Human leukocyte antigen B27 selects for rare escape mutations that significantly impair hepatitis C virus replication and require compensatory mutations.

UNLABELLED: Human leukocyte antigen B27 is associated with spontaneous viral clearance in hepatitis C virus (HCV) infection. Viral escape within the immunodominant, HLA-B27-restricted, HCV-specific, cluster of differentiation (CD)8(+) T-cell epitope, nonstructural protein (NS)5B(2841-2849) (ARMILMTHF), has been shown to be limited by viral fitness costs as well as broad T-cell cross-recognition, suggesting a potential mechanism of protection by HLA-B27. Here, we studied the subdominant HLA-B27-restricted epitope, NS5B(2936-2944) (GRAAICGKY), to further define the mechanisms of protection by HLA-B27. We identified a unique pattern of escape mutations within this epitope in a large cohort of HCV genotype 1a-infected patients. The predominant escape mutations represented conservative substitutions at the main HLA-B27 anchor residue or a T-cell receptor contact site, neither of which impaired viral replication capacity, as assessed in a subgenomic HCV replicon system. In contrast, however, in a subset of HLA-B27(+) subjects, rare escape mutations arose at the HLA-B27 anchor residue, R(2937) , which nearly abolished viral replication.
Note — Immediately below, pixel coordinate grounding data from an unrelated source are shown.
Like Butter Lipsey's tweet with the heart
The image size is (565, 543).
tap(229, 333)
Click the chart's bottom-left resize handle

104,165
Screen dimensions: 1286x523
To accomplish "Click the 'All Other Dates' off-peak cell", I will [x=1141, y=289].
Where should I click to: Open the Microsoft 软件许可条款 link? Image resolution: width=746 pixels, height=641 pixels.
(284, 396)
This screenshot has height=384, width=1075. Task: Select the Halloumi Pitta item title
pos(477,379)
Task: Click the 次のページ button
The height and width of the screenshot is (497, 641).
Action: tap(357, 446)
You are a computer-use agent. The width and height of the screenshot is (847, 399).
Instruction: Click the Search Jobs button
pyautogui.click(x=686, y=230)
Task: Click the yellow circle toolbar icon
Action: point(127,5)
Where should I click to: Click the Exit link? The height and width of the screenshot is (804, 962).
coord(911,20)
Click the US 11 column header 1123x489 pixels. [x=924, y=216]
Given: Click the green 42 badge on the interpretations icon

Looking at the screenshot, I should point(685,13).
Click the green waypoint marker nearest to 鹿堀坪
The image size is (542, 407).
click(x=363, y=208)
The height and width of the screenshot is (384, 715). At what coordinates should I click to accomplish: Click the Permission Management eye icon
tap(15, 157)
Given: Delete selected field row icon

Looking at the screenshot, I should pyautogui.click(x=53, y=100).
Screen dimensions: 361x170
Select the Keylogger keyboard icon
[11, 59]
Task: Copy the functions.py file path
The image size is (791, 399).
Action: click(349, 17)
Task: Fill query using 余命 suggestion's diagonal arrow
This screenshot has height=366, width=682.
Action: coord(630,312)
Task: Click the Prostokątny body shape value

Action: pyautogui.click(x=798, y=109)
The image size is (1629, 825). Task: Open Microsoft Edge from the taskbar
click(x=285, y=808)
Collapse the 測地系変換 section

Notably, these rare mutations only occurred in conjunction with the selection of two equally rare, and structurally proximal, upstream mutations. Coexpression of these upstream mutations with the rare escape mutations dramatically restored viral replication capacity from <5% to ≥ 70% of wild-type levels. CONCLUSION: The selection of rare CTL escape mutations in this HLA-B27-restricted epitope dramatically impairs viral replicative fitness, unless properly compensated. These data support a role for the targeting of highly constrained regions by HLA-B27 in its ability to assert immune control of HCV and other highly variable pathogens.